Kazan Law Referenced In Asbestos Research Article
As experienced asbestos lawyers, Kazan Law wins cases for our clients not only because we intricately know the laws involving asbestos litigation, but because we also know and understand the science of asbestos exposure. We know both the legal and scientific history that connects asbestos exposure to the development of fatal lung diseases – primarily malignant mesothelioma. This informed background gives us the working knowledge good asbestos lawyers should have to fully represent their clients’ interest.
But sometimes, we happily discover that our knowledgeable careful asbestos litigation work has, in addition to helping our clients, also helped advance scientific knowledge in the understanding of asbestos. Talk about a win-win!
So we are very proud to report that a new scientific article published in the International Journal of Occupational and Environmental Health references Kazan Law and work we did on one of our asbestos cases. The article is aptly titled, “Dust diseases and the legacy of corporate manipulation of science and law” – a topic we certainly know more than a little about.

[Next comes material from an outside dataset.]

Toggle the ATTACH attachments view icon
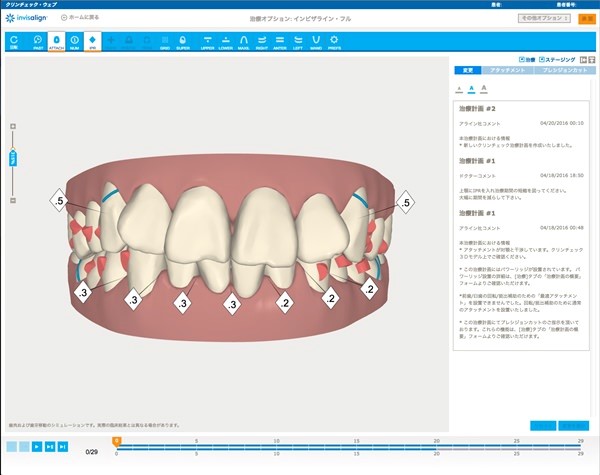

The objective of this article researched and written by Dr. David Egilman of Brown University and colleagues is, in their own words:
- To understand the ongoing corporate influence on the science and politics of asbestos and silica exposure, including litigation defense strategies related to historical manipulation of science.
For their exploration of this topic, they examined previously secret corporate documents, depositions and trial testimony produced in litigation – that’s where we come in; as well as published literature. They cited an admission we obtained from a corporate witness to prove that a supposedly scientific article was paid for even though the author denied it.
The results of this investigative study, quoted below, came as no surprise to experienced asbestos attorneys like us:
- Our analysis indicates that companies that used and produced asbestos have continued and intensified their efforts to alter the asbestos-cancer literature and utilize dust-exposure standards to avoid liability and regulation.
The researchers discuss how this is an ongoing problem; not an artifact of the twentieth century. And they note how manipulating data and regulations allows asbestos companies to continue to mine and sell asbestos in developing countries. Clearly, these companies are taking unscrupulous advantage of the poverty, lack of education and weaker regulations in these nations.
We are proud to be part of both this current academic article and the bigger picture of seeking justice for those exposed to asbestos due to corporate malfeasance.